• **EXERCISE REQUIREMENTS**:
Could you print every record exactly as it stands?

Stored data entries
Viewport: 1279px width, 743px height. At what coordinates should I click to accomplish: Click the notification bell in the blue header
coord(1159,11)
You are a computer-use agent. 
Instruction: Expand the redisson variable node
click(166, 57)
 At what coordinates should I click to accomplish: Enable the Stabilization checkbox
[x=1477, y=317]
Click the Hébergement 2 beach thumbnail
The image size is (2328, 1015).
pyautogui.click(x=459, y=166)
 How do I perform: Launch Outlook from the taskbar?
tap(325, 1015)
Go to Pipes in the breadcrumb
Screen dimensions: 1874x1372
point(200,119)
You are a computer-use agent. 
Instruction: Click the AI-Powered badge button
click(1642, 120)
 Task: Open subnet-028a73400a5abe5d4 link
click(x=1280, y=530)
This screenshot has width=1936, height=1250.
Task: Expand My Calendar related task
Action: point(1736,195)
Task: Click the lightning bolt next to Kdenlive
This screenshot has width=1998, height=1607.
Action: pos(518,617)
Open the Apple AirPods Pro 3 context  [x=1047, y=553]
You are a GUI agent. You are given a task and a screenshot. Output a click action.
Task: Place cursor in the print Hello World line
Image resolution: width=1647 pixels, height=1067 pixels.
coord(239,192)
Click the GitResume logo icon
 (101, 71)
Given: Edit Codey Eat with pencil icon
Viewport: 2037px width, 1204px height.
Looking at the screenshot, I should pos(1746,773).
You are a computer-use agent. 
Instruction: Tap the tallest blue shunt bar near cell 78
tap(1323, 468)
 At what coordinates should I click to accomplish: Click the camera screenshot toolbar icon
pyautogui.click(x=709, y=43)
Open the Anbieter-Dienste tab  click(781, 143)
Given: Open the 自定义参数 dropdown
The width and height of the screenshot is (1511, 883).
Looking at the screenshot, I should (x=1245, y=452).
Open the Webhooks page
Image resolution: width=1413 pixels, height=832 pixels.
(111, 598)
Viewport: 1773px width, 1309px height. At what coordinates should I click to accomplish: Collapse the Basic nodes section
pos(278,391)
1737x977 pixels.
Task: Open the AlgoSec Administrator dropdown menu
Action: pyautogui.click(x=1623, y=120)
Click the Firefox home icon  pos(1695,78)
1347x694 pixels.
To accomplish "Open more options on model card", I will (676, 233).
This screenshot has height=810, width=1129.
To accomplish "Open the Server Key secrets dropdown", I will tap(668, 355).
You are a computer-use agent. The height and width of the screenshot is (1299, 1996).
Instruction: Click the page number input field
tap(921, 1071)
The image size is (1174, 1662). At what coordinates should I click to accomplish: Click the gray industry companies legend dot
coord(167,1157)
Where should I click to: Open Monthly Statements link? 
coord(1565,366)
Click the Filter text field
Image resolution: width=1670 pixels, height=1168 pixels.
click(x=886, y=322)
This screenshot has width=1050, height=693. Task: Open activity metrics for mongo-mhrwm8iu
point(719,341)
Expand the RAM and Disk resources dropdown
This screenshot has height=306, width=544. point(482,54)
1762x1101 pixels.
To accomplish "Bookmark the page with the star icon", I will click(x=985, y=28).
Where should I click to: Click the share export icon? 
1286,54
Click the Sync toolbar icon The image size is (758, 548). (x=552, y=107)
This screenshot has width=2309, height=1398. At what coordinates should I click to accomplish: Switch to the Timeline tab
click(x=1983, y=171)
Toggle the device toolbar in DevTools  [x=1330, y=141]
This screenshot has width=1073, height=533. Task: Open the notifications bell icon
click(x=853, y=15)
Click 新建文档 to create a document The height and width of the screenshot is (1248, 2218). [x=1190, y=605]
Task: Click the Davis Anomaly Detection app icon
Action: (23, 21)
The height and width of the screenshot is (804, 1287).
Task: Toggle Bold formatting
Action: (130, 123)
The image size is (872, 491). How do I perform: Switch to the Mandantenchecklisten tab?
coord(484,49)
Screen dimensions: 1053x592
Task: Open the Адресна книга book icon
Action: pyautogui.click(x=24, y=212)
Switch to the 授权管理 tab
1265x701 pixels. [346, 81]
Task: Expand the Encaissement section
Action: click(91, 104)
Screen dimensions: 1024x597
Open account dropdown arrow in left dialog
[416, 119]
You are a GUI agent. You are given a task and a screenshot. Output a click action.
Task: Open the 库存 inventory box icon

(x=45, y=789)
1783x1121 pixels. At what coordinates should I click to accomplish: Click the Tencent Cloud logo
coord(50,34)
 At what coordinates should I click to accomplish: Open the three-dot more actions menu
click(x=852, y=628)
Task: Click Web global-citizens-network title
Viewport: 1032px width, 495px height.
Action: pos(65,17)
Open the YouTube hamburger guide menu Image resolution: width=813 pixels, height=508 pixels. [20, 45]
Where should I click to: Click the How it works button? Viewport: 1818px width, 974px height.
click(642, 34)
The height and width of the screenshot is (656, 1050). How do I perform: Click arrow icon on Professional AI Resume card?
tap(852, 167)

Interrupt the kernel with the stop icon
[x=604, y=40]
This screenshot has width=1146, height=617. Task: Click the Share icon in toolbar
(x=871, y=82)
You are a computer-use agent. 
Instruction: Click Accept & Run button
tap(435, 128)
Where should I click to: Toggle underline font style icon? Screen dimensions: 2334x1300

• **TASK RESULT**:
Viewport: 1279px width, 743px height. At what coordinates should I click to accomplish: Click the notification bell in the blue header
coord(1159,11)
You are a computer-use agent. 
Instruction: Expand the redisson variable node
click(166, 57)
 At what coordinates should I click to accomplish: Enable the Stabilization checkbox
[x=1477, y=317]
Click the Hébergement 2 beach thumbnail
The image size is (2328, 1015).
pyautogui.click(x=459, y=166)
 How do I perform: Launch Outlook from the taskbar?
tap(325, 1015)
Go to Pipes in the breadcrumb
Screen dimensions: 1874x1372
point(200,119)
You are a computer-use agent. 
Instruction: Click the AI-Powered badge button
click(1642, 120)
 Task: Open subnet-028a73400a5abe5d4 link
click(x=1280, y=530)
This screenshot has width=1936, height=1250.
Task: Expand My Calendar related task
Action: point(1736,195)
Task: Click the lightning bolt next to Kdenlive
This screenshot has width=1998, height=1607.
Action: pos(518,617)
Open the Apple AirPods Pro 3 context  [x=1047, y=553]
You are a GUI agent. You are given a task and a screenshot. Output a click action.
Task: Place cursor in the print Hello World line
Image resolution: width=1647 pixels, height=1067 pixels.
coord(239,192)
Click the GitResume logo icon
 (101, 71)
Given: Edit Codey Eat with pencil icon
Viewport: 2037px width, 1204px height.
Looking at the screenshot, I should pos(1746,773).
You are a computer-use agent. 
Instruction: Tap the tallest blue shunt bar near cell 78
tap(1323, 468)
 At what coordinates should I click to accomplish: Click the camera screenshot toolbar icon
pyautogui.click(x=709, y=43)
Open the Anbieter-Dienste tab  click(781, 143)
Given: Open the 自定义参数 dropdown
The width and height of the screenshot is (1511, 883).
Looking at the screenshot, I should (x=1245, y=452).
Open the Webhooks page
Image resolution: width=1413 pixels, height=832 pixels.
(111, 598)
Viewport: 1773px width, 1309px height. At what coordinates should I click to accomplish: Collapse the Basic nodes section
pos(278,391)
1737x977 pixels.
Task: Open the AlgoSec Administrator dropdown menu
Action: pyautogui.click(x=1623, y=120)
Click the Firefox home icon  pos(1695,78)
1347x694 pixels.
To accomplish "Open more options on model card", I will (676, 233).
This screenshot has height=810, width=1129.
To accomplish "Open the Server Key secrets dropdown", I will tap(668, 355).
You are a computer-use agent. The height and width of the screenshot is (1299, 1996).
Instruction: Click the page number input field
tap(921, 1071)
The image size is (1174, 1662). At what coordinates should I click to accomplish: Click the gray industry companies legend dot
coord(167,1157)
Where should I click to: Open Monthly Statements link? 
coord(1565,366)
Click the Filter text field
Image resolution: width=1670 pixels, height=1168 pixels.
click(x=886, y=322)
This screenshot has width=1050, height=693. Task: Open activity metrics for mongo-mhrwm8iu
point(719,341)
Expand the RAM and Disk resources dropdown
This screenshot has height=306, width=544. point(482,54)
1762x1101 pixels.
To accomplish "Bookmark the page with the star icon", I will click(x=985, y=28).
Where should I click to: Click the share export icon? 
1286,54
Click the Sync toolbar icon The image size is (758, 548). (x=552, y=107)
This screenshot has width=2309, height=1398. At what coordinates should I click to accomplish: Switch to the Timeline tab
click(x=1983, y=171)
Toggle the device toolbar in DevTools  [x=1330, y=141]
This screenshot has width=1073, height=533. Task: Open the notifications bell icon
click(x=853, y=15)
Click 新建文档 to create a document The height and width of the screenshot is (1248, 2218). [x=1190, y=605]
Task: Click the Davis Anomaly Detection app icon
Action: (23, 21)
The height and width of the screenshot is (804, 1287).
Task: Toggle Bold formatting
Action: (130, 123)
The image size is (872, 491). How do I perform: Switch to the Mandantenchecklisten tab?
coord(484,49)
Screen dimensions: 1053x592
Task: Open the Адресна книга book icon
Action: pyautogui.click(x=24, y=212)
Switch to the 授权管理 tab
1265x701 pixels. [346, 81]
Task: Expand the Encaissement section
Action: click(91, 104)
Screen dimensions: 1024x597
Open account dropdown arrow in left dialog
[416, 119]
You are a GUI agent. You are given a task and a screenshot. Output a click action.
Task: Open the 库存 inventory box icon

(x=45, y=789)
1783x1121 pixels. At what coordinates should I click to accomplish: Click the Tencent Cloud logo
coord(50,34)
 At what coordinates should I click to accomplish: Open the three-dot more actions menu
click(x=852, y=628)
Task: Click Web global-citizens-network title
Viewport: 1032px width, 495px height.
Action: pos(65,17)
Open the YouTube hamburger guide menu Image resolution: width=813 pixels, height=508 pixels. [20, 45]
Where should I click to: Click the How it works button? Viewport: 1818px width, 974px height.
click(642, 34)
The height and width of the screenshot is (656, 1050). How do I perform: Click arrow icon on Professional AI Resume card?
tap(852, 167)

Interrupt the kernel with the stop icon
[x=604, y=40]
This screenshot has width=1146, height=617. Task: Click the Share icon in toolbar
(x=871, y=82)
You are a computer-use agent. 
Instruction: Click Accept & Run button
tap(435, 128)
Where should I click to: Toggle underline font style icon? Screen dimensions: 2334x1300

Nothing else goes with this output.